▶ **Directions**
Every line in the data below that holds "computer" should be found and copied.
○ ○ ○ ○
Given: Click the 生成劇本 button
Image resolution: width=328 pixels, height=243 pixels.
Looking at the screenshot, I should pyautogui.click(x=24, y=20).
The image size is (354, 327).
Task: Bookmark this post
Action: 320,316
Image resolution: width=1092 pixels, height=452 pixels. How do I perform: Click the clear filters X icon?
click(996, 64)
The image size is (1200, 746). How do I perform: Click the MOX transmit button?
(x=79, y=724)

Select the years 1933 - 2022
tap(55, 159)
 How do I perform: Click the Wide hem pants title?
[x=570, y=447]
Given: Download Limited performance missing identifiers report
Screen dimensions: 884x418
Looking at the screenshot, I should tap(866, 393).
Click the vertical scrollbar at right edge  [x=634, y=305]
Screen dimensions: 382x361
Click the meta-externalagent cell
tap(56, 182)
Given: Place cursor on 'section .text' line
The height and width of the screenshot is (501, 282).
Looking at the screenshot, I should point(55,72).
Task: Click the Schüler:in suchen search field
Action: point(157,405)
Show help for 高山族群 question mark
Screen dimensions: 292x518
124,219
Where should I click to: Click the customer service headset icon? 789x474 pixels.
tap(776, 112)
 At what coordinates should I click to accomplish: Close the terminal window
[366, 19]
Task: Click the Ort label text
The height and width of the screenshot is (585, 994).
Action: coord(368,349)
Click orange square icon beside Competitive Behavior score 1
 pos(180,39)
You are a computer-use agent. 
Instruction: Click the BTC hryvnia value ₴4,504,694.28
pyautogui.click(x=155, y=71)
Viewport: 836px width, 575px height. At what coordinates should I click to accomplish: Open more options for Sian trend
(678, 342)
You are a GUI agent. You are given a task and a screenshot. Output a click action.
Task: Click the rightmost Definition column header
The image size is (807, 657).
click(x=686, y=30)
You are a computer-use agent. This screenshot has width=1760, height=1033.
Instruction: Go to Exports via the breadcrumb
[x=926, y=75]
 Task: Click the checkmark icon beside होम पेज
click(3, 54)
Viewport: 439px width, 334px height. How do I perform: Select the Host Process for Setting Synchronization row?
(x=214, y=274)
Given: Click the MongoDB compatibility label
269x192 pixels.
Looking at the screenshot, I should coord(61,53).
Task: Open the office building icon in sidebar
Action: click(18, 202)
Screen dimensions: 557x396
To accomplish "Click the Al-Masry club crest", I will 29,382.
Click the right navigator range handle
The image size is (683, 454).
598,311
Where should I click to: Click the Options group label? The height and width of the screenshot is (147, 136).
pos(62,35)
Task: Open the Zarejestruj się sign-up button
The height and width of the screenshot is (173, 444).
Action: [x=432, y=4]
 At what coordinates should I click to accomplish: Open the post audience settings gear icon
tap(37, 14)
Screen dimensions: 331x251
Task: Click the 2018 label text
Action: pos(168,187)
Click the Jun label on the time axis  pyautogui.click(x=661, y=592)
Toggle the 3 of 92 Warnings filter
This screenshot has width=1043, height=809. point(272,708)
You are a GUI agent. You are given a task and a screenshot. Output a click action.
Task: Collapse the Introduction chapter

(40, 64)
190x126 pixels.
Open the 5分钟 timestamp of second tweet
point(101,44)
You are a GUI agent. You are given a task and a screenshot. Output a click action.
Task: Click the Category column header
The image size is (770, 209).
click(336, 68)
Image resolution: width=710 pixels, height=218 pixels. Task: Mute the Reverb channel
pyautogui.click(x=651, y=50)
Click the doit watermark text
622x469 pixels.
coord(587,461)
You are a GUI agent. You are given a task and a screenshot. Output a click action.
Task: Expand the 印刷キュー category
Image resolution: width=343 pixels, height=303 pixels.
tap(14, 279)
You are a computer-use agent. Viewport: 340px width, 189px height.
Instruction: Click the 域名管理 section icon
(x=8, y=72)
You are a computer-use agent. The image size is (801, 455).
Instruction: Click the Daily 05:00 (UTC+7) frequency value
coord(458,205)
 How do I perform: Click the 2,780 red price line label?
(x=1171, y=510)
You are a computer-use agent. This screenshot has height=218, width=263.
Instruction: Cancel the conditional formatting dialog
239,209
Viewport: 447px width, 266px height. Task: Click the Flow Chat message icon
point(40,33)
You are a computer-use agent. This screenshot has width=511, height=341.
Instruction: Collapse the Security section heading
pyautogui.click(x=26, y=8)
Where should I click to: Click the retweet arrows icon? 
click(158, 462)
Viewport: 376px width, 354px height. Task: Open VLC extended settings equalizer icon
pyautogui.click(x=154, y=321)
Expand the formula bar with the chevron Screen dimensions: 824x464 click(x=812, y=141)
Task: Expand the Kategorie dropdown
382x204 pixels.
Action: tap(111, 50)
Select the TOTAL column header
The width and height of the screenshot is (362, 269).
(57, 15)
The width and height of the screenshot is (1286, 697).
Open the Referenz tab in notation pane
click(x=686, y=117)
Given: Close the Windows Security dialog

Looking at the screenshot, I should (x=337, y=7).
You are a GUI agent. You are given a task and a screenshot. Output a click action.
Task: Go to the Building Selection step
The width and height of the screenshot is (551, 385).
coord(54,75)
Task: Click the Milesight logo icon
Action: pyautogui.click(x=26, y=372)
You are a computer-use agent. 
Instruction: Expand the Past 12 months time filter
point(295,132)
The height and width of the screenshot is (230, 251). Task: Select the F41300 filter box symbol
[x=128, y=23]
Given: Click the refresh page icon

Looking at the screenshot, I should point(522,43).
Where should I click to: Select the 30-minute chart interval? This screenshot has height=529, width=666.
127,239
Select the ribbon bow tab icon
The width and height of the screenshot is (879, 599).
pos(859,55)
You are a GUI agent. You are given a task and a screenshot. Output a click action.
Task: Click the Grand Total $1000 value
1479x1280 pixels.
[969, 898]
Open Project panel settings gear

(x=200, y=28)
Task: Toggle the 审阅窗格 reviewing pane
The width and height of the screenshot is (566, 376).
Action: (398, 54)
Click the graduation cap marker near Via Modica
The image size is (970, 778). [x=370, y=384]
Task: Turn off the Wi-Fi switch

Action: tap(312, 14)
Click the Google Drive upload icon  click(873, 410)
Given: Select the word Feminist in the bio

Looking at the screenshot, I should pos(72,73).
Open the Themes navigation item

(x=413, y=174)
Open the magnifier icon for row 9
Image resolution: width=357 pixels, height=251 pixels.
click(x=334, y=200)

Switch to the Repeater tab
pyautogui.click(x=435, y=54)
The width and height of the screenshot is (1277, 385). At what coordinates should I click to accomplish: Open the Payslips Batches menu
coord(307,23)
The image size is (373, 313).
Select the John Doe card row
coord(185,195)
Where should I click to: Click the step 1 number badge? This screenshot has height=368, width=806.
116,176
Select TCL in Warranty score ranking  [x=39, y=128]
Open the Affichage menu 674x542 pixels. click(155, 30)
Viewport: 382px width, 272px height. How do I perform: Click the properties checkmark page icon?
○ ○ ○ ○
▶ **Exercise response**
You are a computer-use agent. 
You are a computer-use agent. This screenshot has width=1760, height=1033.
You are a computer-use agent. Viewport: 340px width, 189px height.
You are a computer-use agent. The image size is (801, 455).
You are a computer-use agent. This screenshot has height=218, width=263.
You are a computer-use agent. This screenshot has width=511, height=341.
You are a computer-use agent. 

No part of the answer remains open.